The Conspiracy Against New Writers

• I’ve got a book signing 12/17 at 7:00 at Nicola’s Books in Ann Arbor.  Just in case any of you A2 folks need Christmas gift ideas 🙂  The last time I did an Ann Arbor signing, we got one of the nastiest blizzards I can remember.  I’m hoping this doesn’t become a pattern.

Dragovianknight made this wonderful Christmas LJ icon from the cover of Mermaid.  I love it!

• For those of you who read electronically, Fictionwise is running a pretty nice sale.  Looks like 40% off of short fiction, and 50% rebates on e-books.  (Including my own stuff.)


Came across a post responding to the pay rate discussion and protesting how the snobby pros are pulling up the ladder, trying to keep new writers out.  I know a fair number of successful authors these days, and the idea that pro writers are scared of the newbies and spending all this time and energy working to exclude them … is kind of dumb.

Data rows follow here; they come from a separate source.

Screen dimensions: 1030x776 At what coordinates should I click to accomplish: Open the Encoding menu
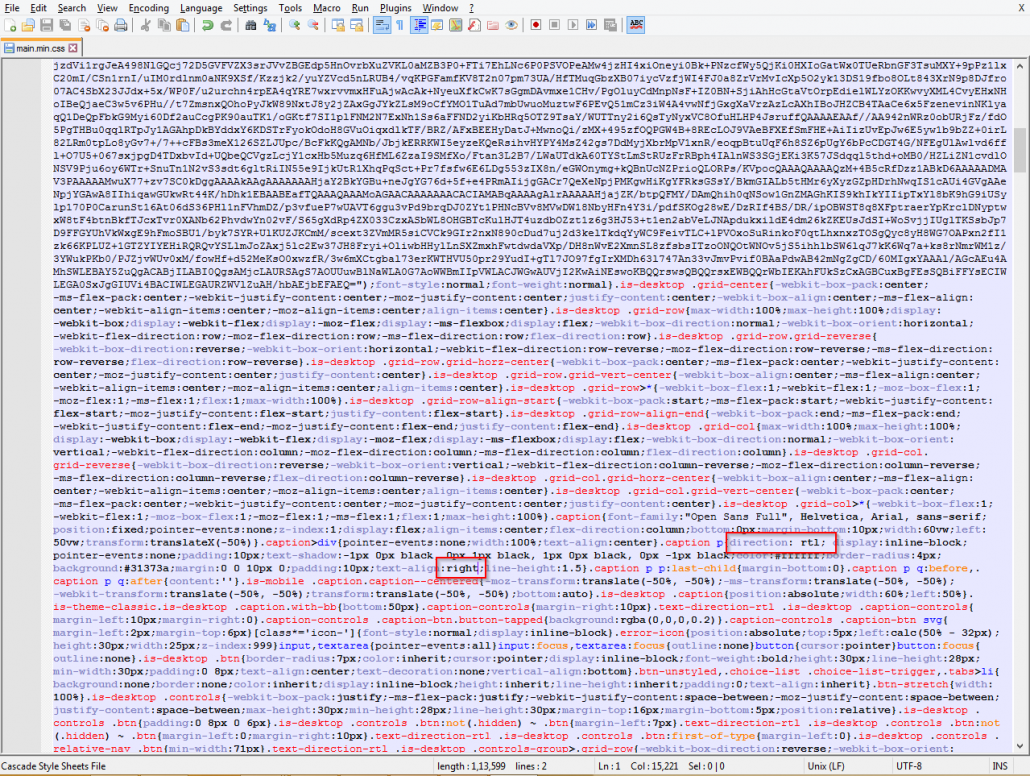click(148, 7)

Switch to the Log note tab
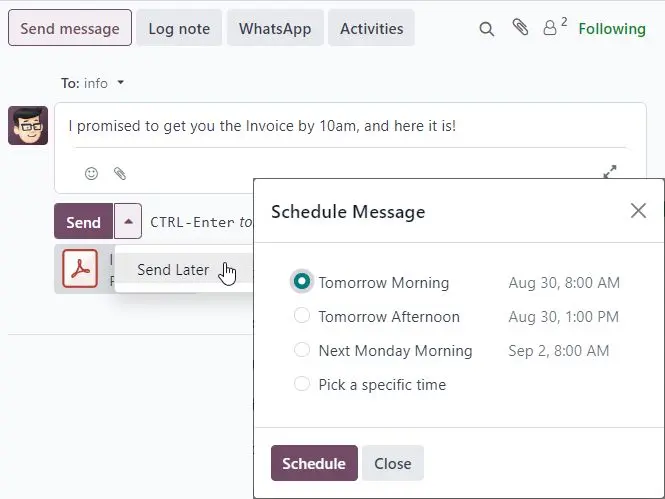179,29
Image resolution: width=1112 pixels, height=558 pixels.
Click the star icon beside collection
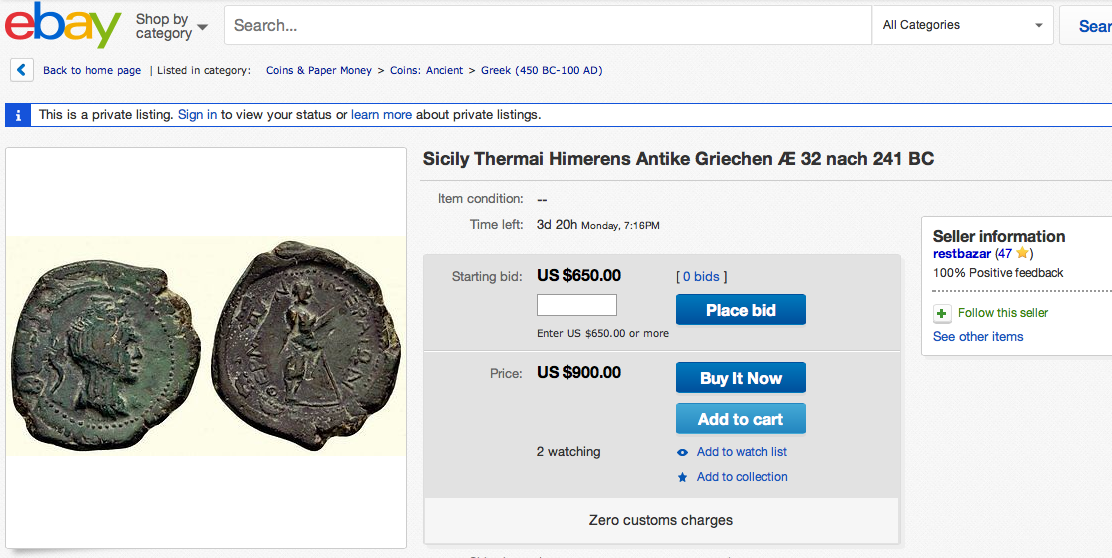683,477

Of all the things I worry about, of all the things that can hurt my career, new  writers don’t even make the footnotes.  Many pro authors go out of their way to try to help new writers, and to repay the help we received.  Most either celebrate the success of the new folks, or else simply don’t have the time or the interest to notice them.  But nobody’s trying to keep the newbies down (no matter how much Publish America and their ilk try to convince you otherwise while they take your money).

How can I put this delicately?  The biggest reason it’s so hard for new writers to break in is because most of us suck when we’re new.  Myself included.  I wrote hundreds of thousands of words of utter crap while learning how to do this.  Sure, I was discouraged by all the rejection.  I felt shut out.  I had my days where I felt like a martyr and a victim.

But believe me, it had nothing to do with pros being scared of me as a newbie, or conspiring to keep the good markets all to themselves.  It had nothing to do with editors only buying work from Big Names.  It had to do with the fact that my work wasn’t good enough yet.[1. Ann Leckie wrote a very good post deconstructing the “write better” advice, including some of the assumptions and flaws with that advice.  Worth reading.]

If you disagree with what folks are saying, that’s one thing.  Sometimes the pros are wrong.  Do your research and make your own decisions.  But if you’re going to argue, please try to come up with something better than The Grand Conspiracy Against New Writers?